Intent can be understood as the intention behind accessing a person or company’s computer, system, device, data, etc, which helps draw conclusions or verify why an organization or cyber researcher did so. This has led to differing views from countries on whether the intent of accessing data without telling the owner must be provided or not. While some countries have submitted proposals that support providing the intent, others have not. This has led to discussions about creating a cohesive set of guidelines that all the involved countries could follow.
How intent could impact cybersecurity researchers
The presenting of intent in, say, accessing data from someone’s system by a cybersecurity researcher may result in freeing them from any criminal charges. However, not presenting intent and simply accessing system data may result in penalties. That is if the proposal to present intent is accepted in the proposed global cybercrime treaty. However, suppose it is excluded from the requirements; in that case, entities like researchers may continue working without the fear of being prosecuted while also maintaining the good cause of detecting and curbing cyber-attacks.

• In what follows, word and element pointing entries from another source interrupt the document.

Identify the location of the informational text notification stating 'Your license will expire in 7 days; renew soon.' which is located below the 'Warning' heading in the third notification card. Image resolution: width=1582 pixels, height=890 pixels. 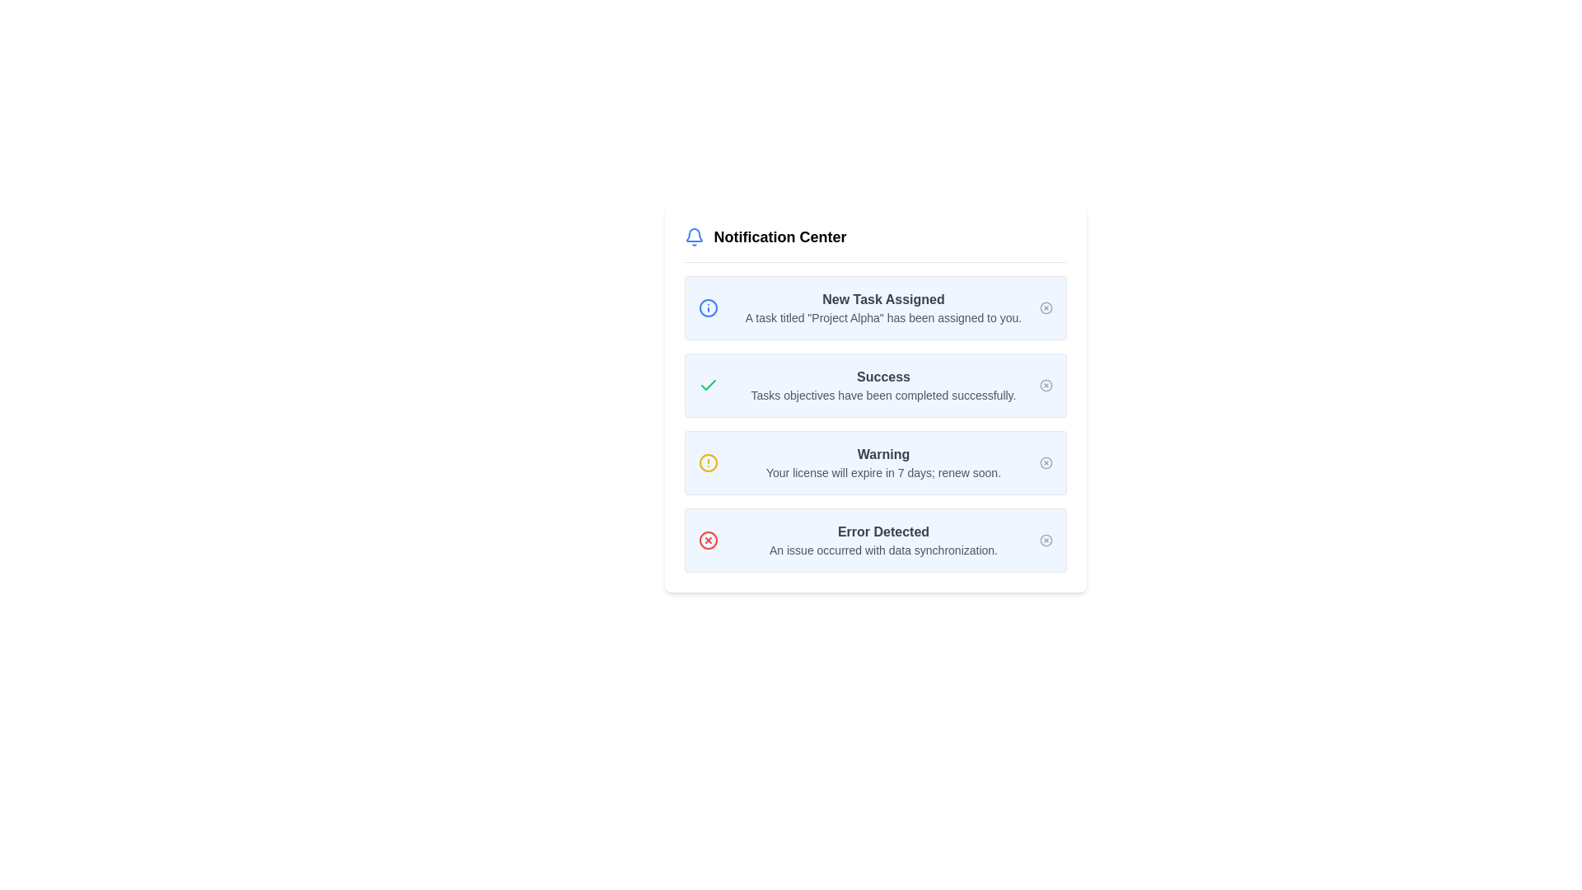
(883, 473).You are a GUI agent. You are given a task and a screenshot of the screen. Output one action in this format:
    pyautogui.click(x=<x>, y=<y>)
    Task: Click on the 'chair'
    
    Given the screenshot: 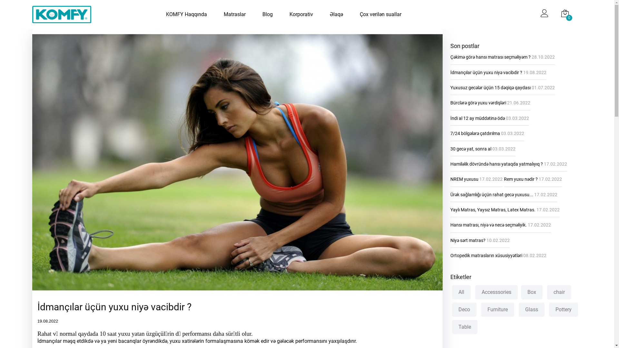 What is the action you would take?
    pyautogui.click(x=547, y=292)
     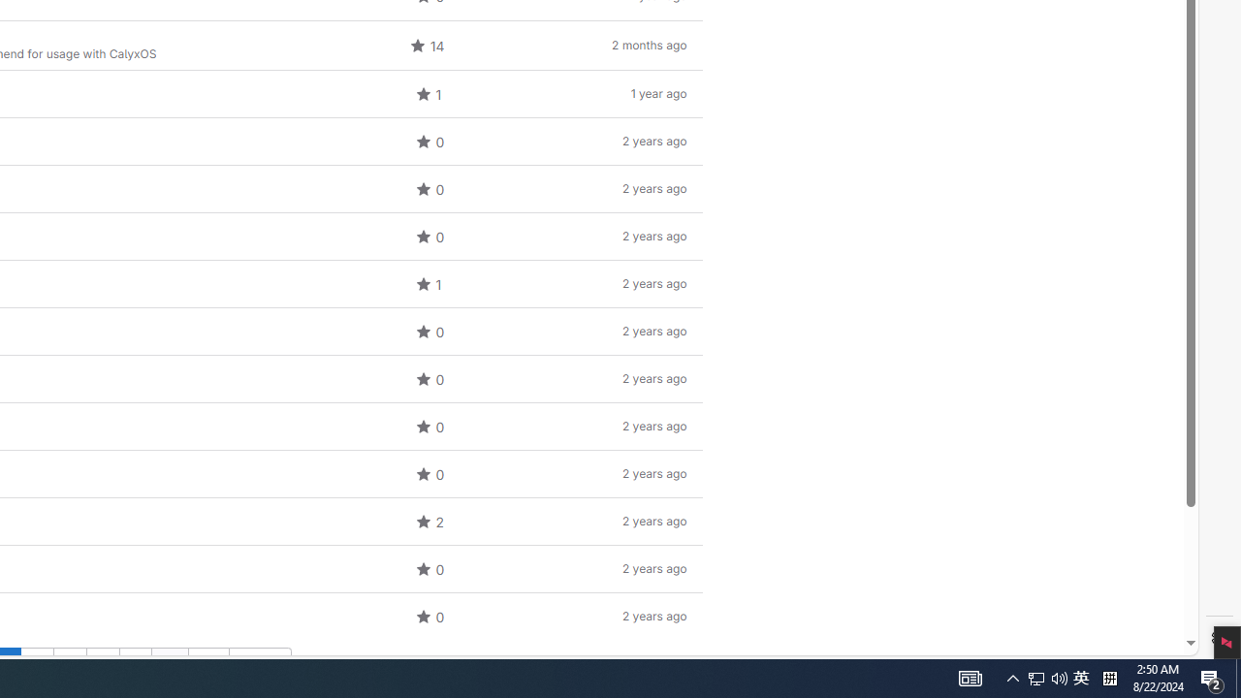 What do you see at coordinates (37, 663) in the screenshot?
I see `'Go to page 2'` at bounding box center [37, 663]. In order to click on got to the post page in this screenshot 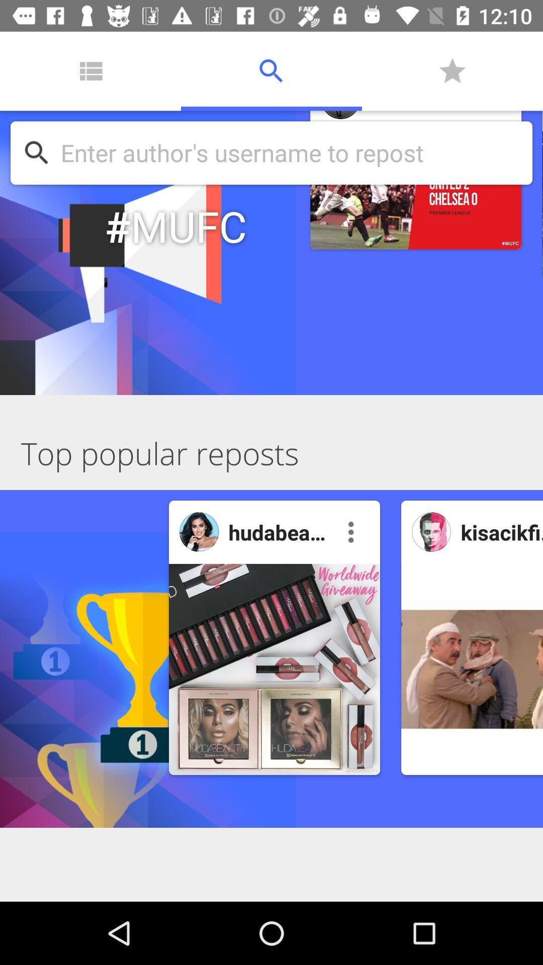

What the countries have to say
India’s proposal 5 stated that each party should take charge to establish it as an offense as per its domestic law in an instance of causing damage to a computer, system, data, program, etc., without the permission of the owner of the system or the person in charge of the device. Egypt’s proposal 1 also had a similarity in its proposal 1 to India’s proposal. It read that such offenses should be criminalized as unlawful damaging, slowing, concealing, or modifying of the site design of a company, person, or establishment.
Canada proposed penalizing someone found to be intentionally or without right hindering the working of a computer by damaging, changing, or deleting its data. This proposal promotes the use of intent wherein researchers may not be held responsible for breaking cyber-related laws while doing what is necessary to fulfil their duties.
In an instance of successfully forming a global cybercrime treaty, the U.N. would have more hold on the canons of cybersecurity. Cybersecurity is a must, and a global set of laws will make adhering to laws feasible since a hacker group based in a particular country may target countries, people, or organizations outside their own. They may not have the intent to stop at a particular limit, and so governments and law enforcement agencies may find it easier to maintain online laws in the presence of a system that all the participating countries unanimously follow.